In the fantasy world Trump inhabits, the economy can simply be switched back on; convince everyone that things are fine and they’ll all return to work and boundless prosperity will ensue. But it’s now clear that the economy will likely take years to recover from the damage it has already sustained and continues to sustain.

Worst of all, the president has rejected this fundamental truth: We can’t recover economically until we contain the pandemic. Instead, he has decided to simply give up on controlling the pandemic and let it run rampant, and insist that if he does some cheerleading for the economy, we will magically recover.

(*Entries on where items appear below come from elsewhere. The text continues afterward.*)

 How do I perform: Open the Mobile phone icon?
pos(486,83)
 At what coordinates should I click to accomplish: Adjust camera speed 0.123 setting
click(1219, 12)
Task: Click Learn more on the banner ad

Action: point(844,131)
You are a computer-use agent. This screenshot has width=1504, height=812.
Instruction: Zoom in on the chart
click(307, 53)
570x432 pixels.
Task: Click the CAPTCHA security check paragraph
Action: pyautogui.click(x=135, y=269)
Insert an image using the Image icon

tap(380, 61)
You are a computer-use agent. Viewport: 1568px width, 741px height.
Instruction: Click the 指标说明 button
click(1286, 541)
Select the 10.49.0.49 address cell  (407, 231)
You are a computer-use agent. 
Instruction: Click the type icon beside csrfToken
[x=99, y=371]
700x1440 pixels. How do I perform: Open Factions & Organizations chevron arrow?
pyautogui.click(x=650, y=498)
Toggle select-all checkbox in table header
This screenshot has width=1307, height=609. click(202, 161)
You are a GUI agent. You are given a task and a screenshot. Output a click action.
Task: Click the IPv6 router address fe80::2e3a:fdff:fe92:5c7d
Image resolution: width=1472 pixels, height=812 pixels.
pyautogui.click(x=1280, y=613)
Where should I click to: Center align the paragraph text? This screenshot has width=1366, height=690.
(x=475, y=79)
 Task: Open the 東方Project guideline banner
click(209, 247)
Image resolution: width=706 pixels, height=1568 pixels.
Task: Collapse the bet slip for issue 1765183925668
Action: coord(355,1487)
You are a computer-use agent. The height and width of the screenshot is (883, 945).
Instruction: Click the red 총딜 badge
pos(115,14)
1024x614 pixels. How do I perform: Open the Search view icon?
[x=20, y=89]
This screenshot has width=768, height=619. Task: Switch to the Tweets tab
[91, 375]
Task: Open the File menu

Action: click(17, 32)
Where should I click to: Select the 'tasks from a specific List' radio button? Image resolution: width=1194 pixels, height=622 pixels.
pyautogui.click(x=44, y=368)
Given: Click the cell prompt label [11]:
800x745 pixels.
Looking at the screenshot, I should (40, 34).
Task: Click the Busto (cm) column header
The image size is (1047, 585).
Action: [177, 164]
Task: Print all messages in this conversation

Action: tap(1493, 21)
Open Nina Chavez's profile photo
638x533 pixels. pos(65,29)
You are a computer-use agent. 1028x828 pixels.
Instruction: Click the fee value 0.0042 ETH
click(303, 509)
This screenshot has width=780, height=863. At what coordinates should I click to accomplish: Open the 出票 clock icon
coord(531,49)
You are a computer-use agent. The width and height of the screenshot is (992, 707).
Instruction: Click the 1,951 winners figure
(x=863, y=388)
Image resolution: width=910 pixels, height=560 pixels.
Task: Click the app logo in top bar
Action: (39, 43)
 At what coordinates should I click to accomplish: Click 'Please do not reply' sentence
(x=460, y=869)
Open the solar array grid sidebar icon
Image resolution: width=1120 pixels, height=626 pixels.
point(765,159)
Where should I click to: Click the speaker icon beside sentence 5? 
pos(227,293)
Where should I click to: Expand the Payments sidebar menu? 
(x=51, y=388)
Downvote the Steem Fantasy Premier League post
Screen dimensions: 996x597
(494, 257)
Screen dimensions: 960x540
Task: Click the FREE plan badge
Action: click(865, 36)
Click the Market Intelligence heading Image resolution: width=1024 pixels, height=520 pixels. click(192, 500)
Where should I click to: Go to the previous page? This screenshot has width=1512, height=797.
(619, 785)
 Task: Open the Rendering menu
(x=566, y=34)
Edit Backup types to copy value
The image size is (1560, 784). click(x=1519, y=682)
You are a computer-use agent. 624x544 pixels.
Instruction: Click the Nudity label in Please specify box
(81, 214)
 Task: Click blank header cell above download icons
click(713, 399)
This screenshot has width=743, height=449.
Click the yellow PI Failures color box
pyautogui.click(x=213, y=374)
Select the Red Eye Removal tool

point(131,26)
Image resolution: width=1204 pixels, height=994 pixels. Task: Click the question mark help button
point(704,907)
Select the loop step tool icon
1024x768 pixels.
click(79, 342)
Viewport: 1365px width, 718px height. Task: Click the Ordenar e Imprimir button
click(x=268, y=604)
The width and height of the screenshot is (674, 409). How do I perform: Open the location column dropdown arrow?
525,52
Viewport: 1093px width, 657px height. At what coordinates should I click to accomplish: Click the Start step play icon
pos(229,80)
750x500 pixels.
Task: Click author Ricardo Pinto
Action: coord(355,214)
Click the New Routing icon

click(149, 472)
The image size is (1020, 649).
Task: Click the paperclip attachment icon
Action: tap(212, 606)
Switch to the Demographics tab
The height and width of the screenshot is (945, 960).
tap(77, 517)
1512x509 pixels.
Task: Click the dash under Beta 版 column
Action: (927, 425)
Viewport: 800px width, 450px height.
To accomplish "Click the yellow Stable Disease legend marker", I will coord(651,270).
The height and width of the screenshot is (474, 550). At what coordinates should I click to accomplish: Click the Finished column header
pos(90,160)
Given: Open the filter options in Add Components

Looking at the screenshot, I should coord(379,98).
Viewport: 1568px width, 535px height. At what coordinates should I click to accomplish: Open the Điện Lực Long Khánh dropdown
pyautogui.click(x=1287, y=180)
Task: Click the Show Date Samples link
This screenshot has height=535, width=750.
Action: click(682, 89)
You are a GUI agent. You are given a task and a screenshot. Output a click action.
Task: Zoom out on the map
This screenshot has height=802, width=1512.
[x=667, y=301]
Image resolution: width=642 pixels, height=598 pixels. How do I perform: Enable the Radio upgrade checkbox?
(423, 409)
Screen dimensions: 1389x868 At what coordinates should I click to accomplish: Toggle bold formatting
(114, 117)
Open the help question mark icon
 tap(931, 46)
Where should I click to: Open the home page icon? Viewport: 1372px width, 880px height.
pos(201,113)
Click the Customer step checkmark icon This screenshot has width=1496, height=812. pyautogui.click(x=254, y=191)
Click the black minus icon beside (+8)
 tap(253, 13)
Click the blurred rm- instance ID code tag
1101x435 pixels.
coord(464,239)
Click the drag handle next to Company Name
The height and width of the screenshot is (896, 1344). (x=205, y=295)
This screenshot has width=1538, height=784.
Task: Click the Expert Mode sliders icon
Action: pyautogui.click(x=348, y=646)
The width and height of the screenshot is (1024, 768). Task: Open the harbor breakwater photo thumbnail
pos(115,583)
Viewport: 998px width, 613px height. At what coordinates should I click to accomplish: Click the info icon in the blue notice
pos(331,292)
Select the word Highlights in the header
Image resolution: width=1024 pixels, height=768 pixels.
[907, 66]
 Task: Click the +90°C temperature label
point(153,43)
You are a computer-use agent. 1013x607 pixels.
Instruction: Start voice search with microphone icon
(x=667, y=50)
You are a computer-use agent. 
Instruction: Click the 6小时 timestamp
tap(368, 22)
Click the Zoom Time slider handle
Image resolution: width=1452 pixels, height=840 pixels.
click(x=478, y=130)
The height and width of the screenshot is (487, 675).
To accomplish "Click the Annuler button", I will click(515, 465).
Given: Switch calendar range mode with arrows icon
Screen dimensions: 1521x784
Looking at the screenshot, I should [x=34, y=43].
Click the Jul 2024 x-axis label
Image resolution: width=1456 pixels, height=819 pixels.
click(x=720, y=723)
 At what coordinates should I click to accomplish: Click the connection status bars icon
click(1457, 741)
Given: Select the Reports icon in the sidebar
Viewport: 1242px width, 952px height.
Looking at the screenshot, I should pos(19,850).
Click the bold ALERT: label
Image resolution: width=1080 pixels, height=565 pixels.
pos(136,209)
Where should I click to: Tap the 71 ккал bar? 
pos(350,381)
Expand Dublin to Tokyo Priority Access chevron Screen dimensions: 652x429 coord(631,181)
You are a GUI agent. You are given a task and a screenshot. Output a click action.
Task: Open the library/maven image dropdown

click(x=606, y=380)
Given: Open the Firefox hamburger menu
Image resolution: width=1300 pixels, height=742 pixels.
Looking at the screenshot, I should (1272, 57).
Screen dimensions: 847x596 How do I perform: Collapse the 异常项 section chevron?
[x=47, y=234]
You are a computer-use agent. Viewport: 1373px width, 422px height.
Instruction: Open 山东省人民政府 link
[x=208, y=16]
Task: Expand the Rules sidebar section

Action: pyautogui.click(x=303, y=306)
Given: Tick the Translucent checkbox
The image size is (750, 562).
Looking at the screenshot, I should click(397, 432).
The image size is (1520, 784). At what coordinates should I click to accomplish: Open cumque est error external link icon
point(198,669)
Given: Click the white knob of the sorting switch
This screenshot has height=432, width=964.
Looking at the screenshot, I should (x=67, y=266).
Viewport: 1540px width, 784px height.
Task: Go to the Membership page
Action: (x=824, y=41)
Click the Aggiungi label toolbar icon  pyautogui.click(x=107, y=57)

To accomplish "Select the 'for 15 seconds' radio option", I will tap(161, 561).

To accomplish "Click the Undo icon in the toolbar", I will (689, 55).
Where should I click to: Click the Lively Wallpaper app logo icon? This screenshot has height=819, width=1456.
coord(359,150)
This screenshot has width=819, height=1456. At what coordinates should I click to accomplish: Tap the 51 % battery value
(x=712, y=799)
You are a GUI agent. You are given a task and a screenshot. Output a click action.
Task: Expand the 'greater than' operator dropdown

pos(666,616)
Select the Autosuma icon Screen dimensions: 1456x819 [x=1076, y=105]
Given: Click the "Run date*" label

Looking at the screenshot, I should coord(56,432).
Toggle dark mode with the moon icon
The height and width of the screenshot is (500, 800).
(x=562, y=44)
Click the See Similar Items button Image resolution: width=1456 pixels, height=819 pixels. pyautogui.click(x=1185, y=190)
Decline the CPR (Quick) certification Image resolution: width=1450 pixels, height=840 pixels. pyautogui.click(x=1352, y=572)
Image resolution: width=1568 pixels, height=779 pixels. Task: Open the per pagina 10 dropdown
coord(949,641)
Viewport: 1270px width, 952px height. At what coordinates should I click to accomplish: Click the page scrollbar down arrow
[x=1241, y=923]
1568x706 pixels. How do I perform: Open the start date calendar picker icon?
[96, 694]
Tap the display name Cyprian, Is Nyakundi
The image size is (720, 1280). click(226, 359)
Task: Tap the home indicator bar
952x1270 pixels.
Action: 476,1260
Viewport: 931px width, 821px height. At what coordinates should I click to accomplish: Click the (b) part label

So when you ask the White House for its economic plan, it becomes obvious it has no plan at all. The administration is signaling that while it despises the generosity of the $600 supplemental UI, it might be open to some smaller payments of as-yet-undetermined size. The White House has, however, floated the idea of a “capital gains tax holiday,” a giveaway to rich investors. That’s its answer.

There is one other idea coming out of the Trump administration. Ivanka Trump debuted an ad campaign on Tuesday called “Find Something New,” in which people whose livelihoods have disappeared are urged to expand their horizons and explore new career opportunities. The company you worked at for 10 years went bankrupt? The restaurant your family owned for generations went out of business? Why not start a fashion line, or become a motivational speaker? Or have your dad give you a job in his White House?

So that’s what Trump is offering. What about Biden?

On Tuesday, the presumptive Democratic nominee released a new infrastructure plan whose goal is “creating the jobs we need to build a modern, sustainable infrastructure now and deliver an equitable clean energy future.”

In many ways, it resembles other infrastructure plans Democrats have put forth: roads, bridges, transit, water systems, clean energy, broadband, upgrading buildings for energy efficiency, and so on. He proposes to spend $2 trillion over four years to achieve these goals, and in the process promote union jobs and environmental justice.

The most striking contrast between the approaches Biden and Trump take isn’t only that Biden wants to do a lot and Trump wants to do very little. It’s also that the steps Biden proposes are quite purposefully meant to create permanent effects: not just a temporary infusion of cash or a tax break, but the building of tangible systems and resources that could continue to yield benefits even after the next Republican president takes office.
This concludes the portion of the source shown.